Maria Majsa
St James Theatre, Auckland 1966
Maria, I’ll never stop saying Maria
By some quirk of fate, two of the biggest musicals of the sixties both had leading ladies called Maria. As someone scarred by a formative brush with the genre, I can report that this was not helpful. If I had a buck for every random who launched into song when I was introduced to them, I’d have been the richest traumatised kid in Pakuranga.

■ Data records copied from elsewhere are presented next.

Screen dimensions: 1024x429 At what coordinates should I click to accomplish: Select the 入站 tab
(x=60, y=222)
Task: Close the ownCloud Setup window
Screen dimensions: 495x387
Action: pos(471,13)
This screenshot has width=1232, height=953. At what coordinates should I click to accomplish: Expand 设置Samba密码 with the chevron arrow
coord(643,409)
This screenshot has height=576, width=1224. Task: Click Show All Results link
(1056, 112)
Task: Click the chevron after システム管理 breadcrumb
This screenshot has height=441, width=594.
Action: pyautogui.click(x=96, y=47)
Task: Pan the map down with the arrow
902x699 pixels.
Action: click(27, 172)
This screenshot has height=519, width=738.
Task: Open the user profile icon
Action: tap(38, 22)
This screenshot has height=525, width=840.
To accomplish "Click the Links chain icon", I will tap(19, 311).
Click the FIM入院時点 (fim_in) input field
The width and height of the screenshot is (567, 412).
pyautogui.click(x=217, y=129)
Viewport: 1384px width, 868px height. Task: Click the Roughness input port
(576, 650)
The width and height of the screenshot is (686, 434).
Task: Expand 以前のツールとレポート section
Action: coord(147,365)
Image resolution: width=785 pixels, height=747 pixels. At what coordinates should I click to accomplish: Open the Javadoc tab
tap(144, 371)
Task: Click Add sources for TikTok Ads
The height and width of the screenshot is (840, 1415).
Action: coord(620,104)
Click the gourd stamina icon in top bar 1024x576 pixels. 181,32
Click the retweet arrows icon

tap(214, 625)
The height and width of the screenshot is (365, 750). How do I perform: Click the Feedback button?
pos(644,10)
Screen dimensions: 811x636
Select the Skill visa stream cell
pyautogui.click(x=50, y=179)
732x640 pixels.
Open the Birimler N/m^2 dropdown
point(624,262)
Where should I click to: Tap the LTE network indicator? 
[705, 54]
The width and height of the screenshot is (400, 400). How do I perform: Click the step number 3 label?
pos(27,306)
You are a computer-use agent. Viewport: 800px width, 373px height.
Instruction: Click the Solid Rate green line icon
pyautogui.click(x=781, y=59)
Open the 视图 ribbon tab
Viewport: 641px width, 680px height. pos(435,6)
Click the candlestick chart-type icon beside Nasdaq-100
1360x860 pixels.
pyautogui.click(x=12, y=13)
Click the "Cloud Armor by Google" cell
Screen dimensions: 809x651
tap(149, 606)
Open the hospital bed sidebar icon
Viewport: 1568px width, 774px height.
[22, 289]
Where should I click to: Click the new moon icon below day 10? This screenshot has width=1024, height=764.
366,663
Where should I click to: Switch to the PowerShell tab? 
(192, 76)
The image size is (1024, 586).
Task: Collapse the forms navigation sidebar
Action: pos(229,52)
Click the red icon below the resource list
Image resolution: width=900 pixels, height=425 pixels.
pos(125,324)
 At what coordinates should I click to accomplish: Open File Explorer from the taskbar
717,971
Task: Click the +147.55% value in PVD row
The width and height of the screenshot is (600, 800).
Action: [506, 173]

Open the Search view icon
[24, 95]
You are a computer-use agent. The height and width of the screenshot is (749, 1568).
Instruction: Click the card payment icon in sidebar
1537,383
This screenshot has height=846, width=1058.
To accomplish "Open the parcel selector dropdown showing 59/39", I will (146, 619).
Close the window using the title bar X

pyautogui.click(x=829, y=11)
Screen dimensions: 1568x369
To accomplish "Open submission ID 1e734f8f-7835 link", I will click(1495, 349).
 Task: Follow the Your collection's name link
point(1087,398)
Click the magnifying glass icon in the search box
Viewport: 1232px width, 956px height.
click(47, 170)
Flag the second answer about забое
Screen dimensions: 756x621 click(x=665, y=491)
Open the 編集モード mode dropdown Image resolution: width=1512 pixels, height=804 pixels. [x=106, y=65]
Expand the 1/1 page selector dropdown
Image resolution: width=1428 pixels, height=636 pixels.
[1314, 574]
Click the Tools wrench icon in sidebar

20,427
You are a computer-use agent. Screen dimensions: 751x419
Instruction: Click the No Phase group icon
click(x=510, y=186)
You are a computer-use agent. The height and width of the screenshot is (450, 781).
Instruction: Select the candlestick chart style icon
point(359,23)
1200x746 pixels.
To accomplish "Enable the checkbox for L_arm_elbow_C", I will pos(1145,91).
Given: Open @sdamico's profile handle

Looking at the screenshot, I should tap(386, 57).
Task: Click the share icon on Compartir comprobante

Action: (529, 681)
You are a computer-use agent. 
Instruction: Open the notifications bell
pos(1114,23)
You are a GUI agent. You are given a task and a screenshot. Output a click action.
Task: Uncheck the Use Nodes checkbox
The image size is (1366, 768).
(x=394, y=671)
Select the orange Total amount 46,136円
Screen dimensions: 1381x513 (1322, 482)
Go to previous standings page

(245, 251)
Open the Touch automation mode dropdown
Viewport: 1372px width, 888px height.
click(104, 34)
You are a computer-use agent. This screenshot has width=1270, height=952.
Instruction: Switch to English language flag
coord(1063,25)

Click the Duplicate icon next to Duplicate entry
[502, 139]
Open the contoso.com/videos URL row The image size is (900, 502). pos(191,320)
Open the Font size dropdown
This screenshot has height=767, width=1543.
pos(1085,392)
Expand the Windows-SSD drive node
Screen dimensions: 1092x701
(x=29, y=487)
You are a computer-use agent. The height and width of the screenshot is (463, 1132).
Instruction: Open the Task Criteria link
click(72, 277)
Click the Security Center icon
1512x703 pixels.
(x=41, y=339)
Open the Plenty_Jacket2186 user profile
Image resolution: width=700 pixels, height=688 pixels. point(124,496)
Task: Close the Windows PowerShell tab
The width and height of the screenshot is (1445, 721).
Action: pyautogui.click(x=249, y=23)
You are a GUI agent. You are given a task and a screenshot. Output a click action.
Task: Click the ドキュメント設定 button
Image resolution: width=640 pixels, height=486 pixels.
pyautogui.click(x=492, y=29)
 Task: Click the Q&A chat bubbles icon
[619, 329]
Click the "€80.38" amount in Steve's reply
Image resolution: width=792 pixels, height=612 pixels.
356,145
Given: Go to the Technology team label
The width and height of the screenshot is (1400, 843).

My mother didn’t have a musical bone in her body; tone deaf she was. Though she listened to the radio, it was more background fill than act of commitment and she never bought records. She did have a favourite song – Moon River. Sometimes she attempted to sing it while cleaning and, I’m ashamed to say, my brothers and I would gather like a wolf pack and howl to block out the sound. Yet somehow, despite contraindications, she loved musicals.
Oliver, West Side Story, The Sound Of Music, My Fair Lady. One whiff of singing and dancing in a film and my mother hauled me off to it. I was about four or five the first time. It was raining and we were late because of the traffic. By the time we got to the cinema, the only seats left were front row neck-breakers. Mum bought me a box of Jaffas, we sat down and I studied the ruched velvet curtains, feet swinging in space.
The house lights dimmed, the curtain rose, a hush fell and the assault began. Big shiny faces floated at me like soap bubbles, bursting into song without warning. Women flounced in full skirts and men seized their shoulders and sang into their faces. It was too loud, too hectic. It pinned me in place, like a G force test. Proximity of screen plus technicolour panavision multiplied by gigantic singing heads equals nausea.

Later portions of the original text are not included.